Written request: Locate every line in the entries below that contains the string "point" and copy each of those lines. Case counts.

— Start Supplied records —

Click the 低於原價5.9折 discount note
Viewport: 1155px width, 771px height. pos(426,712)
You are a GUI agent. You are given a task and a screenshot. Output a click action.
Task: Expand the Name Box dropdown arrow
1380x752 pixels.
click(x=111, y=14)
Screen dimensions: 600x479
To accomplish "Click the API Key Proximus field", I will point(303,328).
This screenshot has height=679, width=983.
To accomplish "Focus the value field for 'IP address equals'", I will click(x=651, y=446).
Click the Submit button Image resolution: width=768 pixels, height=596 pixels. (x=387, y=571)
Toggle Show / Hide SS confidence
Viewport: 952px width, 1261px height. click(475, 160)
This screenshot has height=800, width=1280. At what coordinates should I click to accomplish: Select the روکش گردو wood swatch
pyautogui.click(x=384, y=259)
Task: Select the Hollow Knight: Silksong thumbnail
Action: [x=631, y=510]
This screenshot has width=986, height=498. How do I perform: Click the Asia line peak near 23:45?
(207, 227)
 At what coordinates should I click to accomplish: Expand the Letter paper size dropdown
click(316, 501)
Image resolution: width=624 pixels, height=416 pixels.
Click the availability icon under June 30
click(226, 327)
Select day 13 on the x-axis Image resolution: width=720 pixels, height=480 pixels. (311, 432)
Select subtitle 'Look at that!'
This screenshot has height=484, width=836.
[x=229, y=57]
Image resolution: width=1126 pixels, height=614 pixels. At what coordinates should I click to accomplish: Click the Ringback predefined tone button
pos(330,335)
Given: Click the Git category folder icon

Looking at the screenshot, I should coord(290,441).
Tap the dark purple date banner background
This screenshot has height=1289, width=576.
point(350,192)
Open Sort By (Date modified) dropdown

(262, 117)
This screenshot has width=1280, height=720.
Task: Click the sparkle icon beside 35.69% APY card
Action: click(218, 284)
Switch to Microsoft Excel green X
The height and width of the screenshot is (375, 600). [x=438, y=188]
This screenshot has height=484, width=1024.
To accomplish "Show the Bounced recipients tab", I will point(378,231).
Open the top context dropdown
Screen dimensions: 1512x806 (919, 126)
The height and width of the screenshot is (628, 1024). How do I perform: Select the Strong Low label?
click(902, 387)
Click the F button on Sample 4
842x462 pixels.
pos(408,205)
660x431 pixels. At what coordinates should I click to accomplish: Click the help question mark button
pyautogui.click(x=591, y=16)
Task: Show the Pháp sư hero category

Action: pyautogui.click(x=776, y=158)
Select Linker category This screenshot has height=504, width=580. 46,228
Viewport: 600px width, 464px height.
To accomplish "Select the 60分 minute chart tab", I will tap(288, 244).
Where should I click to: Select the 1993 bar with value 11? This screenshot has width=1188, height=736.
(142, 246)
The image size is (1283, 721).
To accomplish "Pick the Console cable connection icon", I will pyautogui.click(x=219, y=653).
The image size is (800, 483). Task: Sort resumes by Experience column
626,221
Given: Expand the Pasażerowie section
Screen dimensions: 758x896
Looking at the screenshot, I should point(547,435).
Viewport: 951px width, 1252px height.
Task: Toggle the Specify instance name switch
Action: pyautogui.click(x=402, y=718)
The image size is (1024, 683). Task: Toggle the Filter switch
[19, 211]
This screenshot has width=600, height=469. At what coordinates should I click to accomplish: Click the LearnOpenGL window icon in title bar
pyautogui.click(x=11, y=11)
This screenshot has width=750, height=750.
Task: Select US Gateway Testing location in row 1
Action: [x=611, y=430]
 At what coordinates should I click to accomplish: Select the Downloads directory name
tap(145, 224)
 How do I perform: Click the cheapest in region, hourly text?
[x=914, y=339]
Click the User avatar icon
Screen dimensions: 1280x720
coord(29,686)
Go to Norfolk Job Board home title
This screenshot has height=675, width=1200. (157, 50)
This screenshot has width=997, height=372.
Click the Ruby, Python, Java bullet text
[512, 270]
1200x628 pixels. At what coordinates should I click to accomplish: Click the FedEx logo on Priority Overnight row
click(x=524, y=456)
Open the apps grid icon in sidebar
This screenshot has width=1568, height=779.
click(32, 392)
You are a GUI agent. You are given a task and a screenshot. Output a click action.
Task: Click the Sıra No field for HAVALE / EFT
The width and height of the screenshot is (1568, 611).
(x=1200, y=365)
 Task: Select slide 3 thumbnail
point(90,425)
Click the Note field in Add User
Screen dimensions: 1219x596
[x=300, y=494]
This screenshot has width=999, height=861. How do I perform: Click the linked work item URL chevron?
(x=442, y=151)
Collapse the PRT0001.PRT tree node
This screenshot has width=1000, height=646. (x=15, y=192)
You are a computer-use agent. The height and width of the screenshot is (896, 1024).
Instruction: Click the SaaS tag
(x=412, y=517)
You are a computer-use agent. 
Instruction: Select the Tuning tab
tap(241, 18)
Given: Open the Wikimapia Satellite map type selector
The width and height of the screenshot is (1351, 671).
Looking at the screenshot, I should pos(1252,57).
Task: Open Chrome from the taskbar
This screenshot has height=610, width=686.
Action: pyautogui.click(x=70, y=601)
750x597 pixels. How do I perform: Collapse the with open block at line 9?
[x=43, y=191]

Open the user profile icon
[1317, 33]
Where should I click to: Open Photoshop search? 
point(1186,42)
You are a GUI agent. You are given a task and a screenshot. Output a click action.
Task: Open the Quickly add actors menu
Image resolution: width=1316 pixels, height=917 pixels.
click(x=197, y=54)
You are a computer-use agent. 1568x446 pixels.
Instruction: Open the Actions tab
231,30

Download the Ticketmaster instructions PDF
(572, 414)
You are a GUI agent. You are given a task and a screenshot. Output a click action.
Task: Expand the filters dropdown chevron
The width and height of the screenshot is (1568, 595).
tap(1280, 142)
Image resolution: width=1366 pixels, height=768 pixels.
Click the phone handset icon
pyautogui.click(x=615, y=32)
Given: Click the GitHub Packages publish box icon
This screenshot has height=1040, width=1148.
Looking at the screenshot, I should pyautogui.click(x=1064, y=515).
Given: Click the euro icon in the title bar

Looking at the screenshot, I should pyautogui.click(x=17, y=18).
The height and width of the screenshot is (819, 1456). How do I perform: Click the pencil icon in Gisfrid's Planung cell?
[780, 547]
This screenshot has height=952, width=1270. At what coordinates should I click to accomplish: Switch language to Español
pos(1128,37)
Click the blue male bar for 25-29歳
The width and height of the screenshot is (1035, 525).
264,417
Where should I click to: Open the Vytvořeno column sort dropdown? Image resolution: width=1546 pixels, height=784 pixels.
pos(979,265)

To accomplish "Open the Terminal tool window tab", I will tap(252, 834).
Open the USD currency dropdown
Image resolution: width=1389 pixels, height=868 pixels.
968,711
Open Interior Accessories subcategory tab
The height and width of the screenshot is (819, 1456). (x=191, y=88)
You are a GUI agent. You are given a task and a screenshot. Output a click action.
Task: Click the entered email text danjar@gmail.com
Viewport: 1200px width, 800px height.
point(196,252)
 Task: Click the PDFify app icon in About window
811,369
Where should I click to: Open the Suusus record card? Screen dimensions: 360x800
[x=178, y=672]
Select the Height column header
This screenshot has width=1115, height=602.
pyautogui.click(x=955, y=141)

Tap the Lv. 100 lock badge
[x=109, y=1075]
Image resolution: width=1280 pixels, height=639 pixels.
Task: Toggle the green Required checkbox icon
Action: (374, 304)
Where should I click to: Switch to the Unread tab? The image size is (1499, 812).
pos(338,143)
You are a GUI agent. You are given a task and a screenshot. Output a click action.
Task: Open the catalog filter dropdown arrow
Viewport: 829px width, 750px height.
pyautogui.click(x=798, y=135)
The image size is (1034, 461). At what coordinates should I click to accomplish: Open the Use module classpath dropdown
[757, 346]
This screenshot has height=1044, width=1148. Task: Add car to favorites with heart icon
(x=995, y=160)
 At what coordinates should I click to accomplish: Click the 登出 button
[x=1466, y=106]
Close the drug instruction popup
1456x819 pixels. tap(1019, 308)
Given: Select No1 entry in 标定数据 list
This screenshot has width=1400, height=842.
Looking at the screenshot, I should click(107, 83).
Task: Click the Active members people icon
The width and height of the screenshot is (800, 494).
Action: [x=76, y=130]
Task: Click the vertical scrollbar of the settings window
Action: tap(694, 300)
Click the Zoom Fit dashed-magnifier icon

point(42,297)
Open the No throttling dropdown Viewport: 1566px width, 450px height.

— End Supplied records —

Solution for this task:
To accomplish "Click the API Key Proximus field", I will point(303,328).
point(350,192)
To accomplish "Show the Bounced recipients tab", I will point(378,231).
Looking at the screenshot, I should point(547,435).
point(90,425)
point(1186,42)
point(196,252)
point(42,297)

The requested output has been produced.